◆ **Goal of the exercise**
Below are records; reply with nothing but the number of lines in them that contain "Viewport".

◆ **Provided material**
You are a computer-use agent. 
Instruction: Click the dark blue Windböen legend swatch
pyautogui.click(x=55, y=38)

--

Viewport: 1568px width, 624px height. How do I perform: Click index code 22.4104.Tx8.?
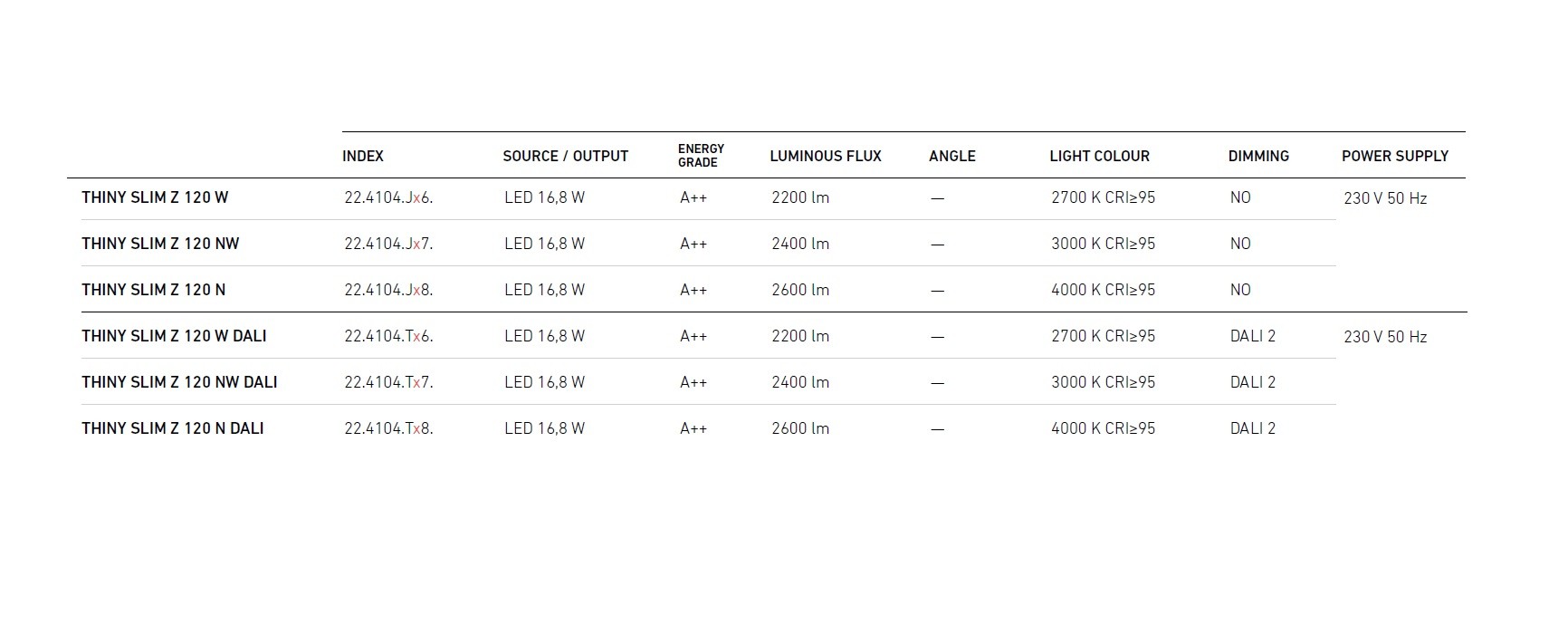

--

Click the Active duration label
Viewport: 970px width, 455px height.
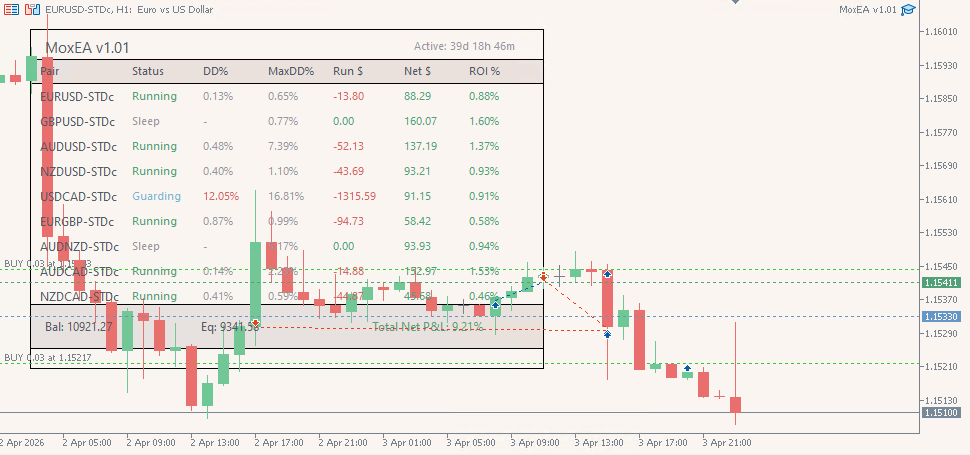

◆ **Solved problem**
2